How to complete this task
Retype, word for word, every line from the one holding "At what coordinates should I click to accomplish: Open" through the one holding "Given: Tick the" in the entries below, both included, and only those lines.

─── Task material

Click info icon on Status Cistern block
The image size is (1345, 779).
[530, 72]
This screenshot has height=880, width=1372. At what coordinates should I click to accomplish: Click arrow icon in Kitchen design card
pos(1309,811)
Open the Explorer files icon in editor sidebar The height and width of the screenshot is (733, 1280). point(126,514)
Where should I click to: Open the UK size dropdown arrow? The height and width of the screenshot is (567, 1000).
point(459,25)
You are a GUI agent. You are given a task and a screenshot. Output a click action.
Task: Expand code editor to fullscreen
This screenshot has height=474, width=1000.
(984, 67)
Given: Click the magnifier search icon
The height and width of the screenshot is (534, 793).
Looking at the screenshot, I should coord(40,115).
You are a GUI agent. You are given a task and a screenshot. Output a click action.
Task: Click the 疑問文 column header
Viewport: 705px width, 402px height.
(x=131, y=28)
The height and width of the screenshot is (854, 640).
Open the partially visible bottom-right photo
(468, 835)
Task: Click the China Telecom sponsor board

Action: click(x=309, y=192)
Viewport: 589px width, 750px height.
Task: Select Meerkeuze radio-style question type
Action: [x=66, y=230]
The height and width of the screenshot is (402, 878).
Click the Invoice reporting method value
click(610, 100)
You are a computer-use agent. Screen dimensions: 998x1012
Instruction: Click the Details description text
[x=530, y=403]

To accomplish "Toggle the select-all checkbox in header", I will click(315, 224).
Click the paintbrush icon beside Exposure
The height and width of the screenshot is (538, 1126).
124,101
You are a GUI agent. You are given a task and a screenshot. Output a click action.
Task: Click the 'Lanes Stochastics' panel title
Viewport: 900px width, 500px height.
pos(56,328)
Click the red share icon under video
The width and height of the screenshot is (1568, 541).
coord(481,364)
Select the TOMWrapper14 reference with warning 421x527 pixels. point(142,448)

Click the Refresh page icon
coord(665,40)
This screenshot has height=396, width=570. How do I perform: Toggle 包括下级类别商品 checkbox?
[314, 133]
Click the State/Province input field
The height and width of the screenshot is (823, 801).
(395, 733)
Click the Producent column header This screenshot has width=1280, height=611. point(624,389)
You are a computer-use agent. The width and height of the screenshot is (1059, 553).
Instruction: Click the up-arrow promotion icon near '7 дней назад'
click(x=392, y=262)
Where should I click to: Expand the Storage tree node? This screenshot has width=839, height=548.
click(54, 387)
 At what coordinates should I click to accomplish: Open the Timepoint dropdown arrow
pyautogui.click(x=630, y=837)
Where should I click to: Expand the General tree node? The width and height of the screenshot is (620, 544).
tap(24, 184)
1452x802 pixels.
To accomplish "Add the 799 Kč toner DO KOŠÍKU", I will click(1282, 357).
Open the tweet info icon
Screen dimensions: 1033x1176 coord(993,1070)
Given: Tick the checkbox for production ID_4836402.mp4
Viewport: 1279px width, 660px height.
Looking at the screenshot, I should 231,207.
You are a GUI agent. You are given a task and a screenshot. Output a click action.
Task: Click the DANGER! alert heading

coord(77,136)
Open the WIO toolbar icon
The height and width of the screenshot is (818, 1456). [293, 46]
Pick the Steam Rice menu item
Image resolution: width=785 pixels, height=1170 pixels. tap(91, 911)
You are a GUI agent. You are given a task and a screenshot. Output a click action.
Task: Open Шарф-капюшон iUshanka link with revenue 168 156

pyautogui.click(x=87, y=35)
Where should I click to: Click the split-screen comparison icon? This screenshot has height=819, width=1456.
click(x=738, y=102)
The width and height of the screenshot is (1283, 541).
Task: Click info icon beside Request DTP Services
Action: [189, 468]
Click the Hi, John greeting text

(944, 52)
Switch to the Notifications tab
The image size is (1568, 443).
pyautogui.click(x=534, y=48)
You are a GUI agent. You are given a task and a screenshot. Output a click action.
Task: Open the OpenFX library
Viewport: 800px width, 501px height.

──────

Answer for this exercise
 At what coordinates should I click to accomplish: Open the Timepoint dropdown arrow
pyautogui.click(x=630, y=837)
Where should I click to: Expand the General tree node? The width and height of the screenshot is (620, 544).
tap(24, 184)
1452x802 pixels.
To accomplish "Add the 799 Kč toner DO KOŠÍKU", I will click(1282, 357).
Open the tweet info icon
Screen dimensions: 1033x1176 coord(993,1070)
Given: Tick the checkbox for production ID_4836402.mp4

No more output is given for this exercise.